* Work to complete
Exclude the pictures, then repeat exactly each line from the one containing "Open the 其中四驱2.0T销量 link" to the final line of the records that follow.

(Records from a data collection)

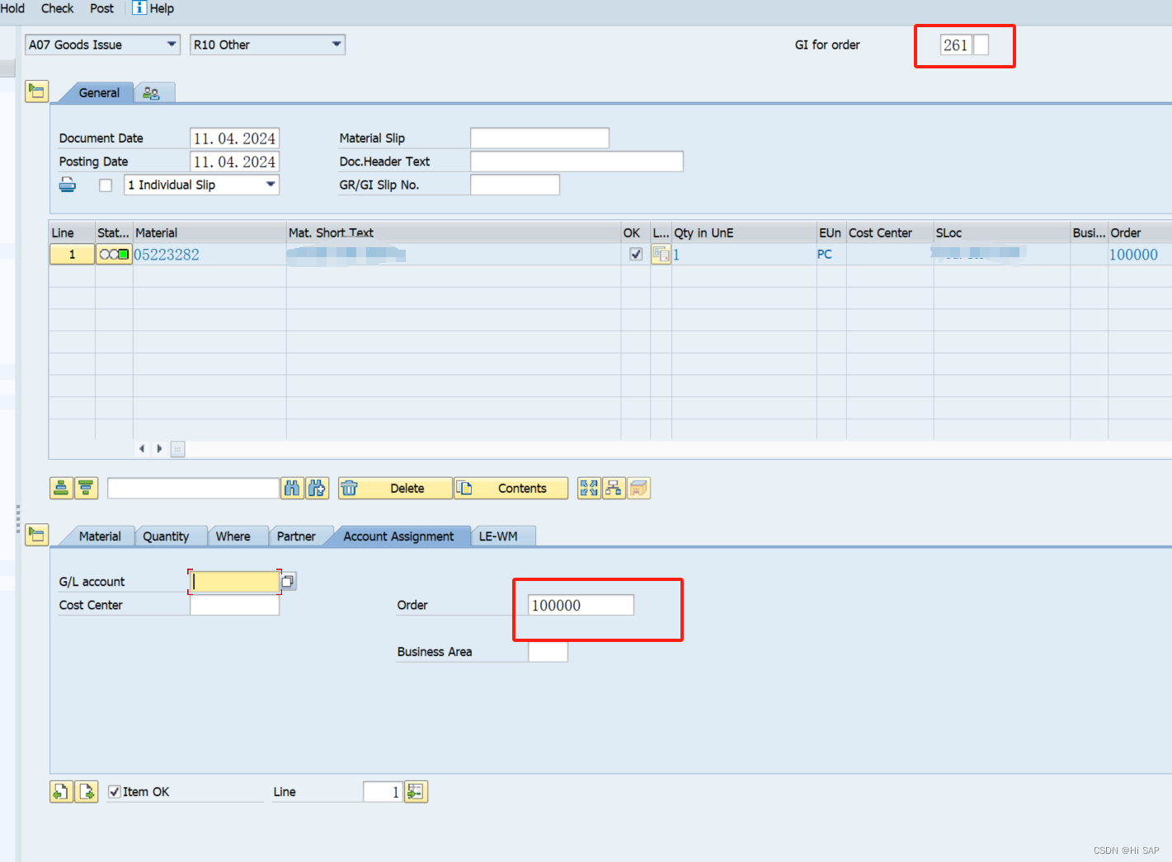Toggle the OK checkbox on line 1

point(635,254)
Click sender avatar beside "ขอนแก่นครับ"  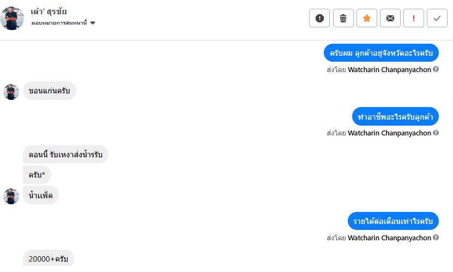coord(11,92)
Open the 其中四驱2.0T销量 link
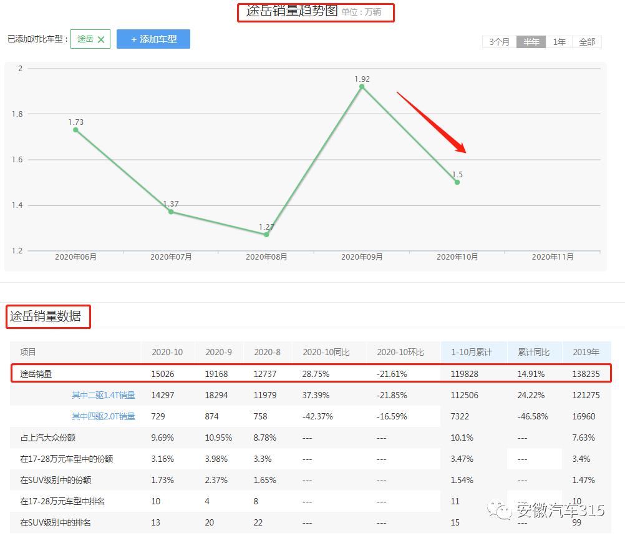 [x=103, y=416]
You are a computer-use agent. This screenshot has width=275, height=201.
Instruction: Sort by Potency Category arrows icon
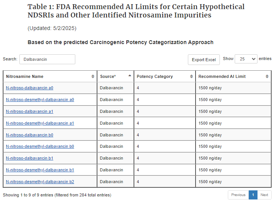(191, 76)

* Answer section
Open the 其中四驱2.0T销量 link
 [x=103, y=416]
You are a computer-use agent. This screenshot has width=275, height=201.
Instruction: Sort by Potency Category arrows icon
(191, 76)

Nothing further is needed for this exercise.